For the first time in 1983, Tokunaga et al. demonstrated the association between sex hormone receptors and GC (32). It has been postulated that high GC incidence rate in men compared to women is due to estrogen effects. However, there are some findings supporting or refuting this postulation (33). The current study showed no significant correlation between TMPO-AS1 expression and patients' gender.

These different results may be associated with common study limitations, including sampling errors and the limited number, heterogeneity, and various genetic backgrounds of samples. Tumor heterogeneity and genomic complexities of GC could be related to these results. Since cancer is a multifactorial disease and many coding and non-coding genes affect it by disrupting different molecular signaling pathways, each cancer sample requires more research to find unique changes in pathogenesis (29, 34).

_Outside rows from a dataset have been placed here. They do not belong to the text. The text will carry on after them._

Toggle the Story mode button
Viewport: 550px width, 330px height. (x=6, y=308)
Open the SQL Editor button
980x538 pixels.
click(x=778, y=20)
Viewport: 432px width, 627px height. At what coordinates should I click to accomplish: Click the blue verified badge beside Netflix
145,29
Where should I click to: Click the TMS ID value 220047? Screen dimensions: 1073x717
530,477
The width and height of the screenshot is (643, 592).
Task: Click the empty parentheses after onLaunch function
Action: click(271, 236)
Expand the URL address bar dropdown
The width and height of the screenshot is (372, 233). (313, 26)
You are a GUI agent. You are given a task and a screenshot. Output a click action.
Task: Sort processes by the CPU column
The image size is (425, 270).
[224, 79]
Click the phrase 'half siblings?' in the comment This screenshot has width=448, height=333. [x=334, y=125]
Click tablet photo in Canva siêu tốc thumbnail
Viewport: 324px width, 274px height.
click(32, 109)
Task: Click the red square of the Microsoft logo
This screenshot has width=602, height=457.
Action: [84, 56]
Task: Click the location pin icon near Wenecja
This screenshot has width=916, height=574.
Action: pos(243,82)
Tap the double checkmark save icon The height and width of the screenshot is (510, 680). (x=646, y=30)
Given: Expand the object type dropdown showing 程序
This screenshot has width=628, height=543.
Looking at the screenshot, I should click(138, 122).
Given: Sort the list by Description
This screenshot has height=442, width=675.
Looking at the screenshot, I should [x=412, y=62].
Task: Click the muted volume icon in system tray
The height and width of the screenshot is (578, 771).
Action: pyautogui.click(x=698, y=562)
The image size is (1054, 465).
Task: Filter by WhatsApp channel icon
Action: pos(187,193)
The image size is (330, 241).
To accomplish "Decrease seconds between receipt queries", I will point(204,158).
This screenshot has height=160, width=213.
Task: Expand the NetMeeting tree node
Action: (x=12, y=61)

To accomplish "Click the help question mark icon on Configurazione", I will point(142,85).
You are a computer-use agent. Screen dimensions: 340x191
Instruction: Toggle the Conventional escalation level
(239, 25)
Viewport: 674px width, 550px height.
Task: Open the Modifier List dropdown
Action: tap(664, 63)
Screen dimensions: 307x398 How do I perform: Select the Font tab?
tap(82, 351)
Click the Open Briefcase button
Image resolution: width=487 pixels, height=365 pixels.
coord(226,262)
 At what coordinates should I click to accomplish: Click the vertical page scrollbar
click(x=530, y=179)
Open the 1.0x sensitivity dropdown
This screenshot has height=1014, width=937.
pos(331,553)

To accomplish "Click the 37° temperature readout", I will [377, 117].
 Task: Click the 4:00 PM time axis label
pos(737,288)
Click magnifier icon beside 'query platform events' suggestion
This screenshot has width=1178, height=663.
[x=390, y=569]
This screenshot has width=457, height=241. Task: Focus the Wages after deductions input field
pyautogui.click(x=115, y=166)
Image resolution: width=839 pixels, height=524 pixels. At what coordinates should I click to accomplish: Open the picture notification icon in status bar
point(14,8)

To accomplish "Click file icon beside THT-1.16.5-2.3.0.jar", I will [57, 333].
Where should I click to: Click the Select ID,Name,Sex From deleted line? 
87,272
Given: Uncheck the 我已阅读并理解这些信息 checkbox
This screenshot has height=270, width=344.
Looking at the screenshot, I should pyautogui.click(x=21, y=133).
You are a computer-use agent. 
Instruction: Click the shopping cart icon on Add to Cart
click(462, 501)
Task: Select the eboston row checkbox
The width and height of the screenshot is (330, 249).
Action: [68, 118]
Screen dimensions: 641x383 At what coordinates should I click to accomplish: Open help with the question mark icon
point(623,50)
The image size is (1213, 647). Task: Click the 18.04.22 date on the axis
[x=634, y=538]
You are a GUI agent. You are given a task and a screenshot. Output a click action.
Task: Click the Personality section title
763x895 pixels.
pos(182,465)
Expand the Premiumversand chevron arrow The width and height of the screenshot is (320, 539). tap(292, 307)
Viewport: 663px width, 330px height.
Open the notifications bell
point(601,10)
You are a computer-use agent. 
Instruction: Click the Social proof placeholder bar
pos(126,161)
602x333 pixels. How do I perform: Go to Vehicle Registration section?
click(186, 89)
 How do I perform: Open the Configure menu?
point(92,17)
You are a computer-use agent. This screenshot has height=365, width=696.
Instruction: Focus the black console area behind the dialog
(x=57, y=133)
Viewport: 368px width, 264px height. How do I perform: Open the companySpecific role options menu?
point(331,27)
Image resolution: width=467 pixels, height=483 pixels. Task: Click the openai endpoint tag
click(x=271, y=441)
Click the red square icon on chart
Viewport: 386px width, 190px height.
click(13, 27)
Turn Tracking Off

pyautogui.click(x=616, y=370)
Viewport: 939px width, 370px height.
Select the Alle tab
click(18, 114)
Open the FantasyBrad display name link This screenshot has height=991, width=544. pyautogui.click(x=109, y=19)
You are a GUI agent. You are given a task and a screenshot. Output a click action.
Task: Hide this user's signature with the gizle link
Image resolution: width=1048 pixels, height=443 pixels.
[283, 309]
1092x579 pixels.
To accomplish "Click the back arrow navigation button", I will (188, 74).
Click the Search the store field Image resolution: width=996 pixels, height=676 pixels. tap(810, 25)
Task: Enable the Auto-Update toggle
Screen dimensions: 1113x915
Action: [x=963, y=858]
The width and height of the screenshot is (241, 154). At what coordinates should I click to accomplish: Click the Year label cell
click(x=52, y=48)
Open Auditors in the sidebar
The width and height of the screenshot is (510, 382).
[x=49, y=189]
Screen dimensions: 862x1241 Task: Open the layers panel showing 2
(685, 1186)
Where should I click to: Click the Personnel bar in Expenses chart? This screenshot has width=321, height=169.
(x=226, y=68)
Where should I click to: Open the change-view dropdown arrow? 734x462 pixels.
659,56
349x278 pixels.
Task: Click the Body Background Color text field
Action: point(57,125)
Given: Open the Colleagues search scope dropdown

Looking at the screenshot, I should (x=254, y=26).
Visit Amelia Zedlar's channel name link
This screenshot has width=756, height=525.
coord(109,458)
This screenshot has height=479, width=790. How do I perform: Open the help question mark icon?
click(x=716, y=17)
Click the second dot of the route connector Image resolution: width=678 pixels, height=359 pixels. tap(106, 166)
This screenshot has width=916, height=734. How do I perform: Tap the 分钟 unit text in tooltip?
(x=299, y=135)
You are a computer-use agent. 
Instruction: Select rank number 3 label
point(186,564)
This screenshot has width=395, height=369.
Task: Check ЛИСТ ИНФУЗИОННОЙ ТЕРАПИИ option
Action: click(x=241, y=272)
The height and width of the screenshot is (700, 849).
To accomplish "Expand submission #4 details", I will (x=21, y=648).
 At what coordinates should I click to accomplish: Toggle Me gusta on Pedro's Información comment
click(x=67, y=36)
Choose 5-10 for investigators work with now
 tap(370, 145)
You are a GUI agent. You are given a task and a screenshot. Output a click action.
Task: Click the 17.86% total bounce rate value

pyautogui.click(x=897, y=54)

LncRNAs have been identified as a class of noncoding RNAs that have various modulatory roles in several biological processes. The ectopic expression of lncRNAs has been explored as a potential diagnostic and prognostic biomarker in GC (35). Previous investigations have cleared that TMPO-AS1 was an important cell proliferation modulator and could be considered as a potential diagnostic and prognostic biomarker in multiple cancer types (13). These studies agree with the present study's results, as according to our findings, the ROC curve showed TMPO-AS1 could significantly distinguish GC and non-cancerous tissue samples.

5.1. Conclusions

Taken together, we demonstrated that TMPO-AS1 is significantly more expressed in cancerous tissues than in the marginal noncancerous tissues in GC patients. Based on the preservative role of ER and AR in the etiology of GC, and the relationship between TMPO-AS1 and sex hormone signaling pathways, further investigations on the possible roles of TMPO-AS1 in the sex hormone signaling pathways in GC are required. Furthermore, based on the ROC curve, TMPO-AS1 expression levels could differentiate GC tumors from non-tumor tissues, highlighting its biomarker potency. However, further investigations are needed to confirm this result.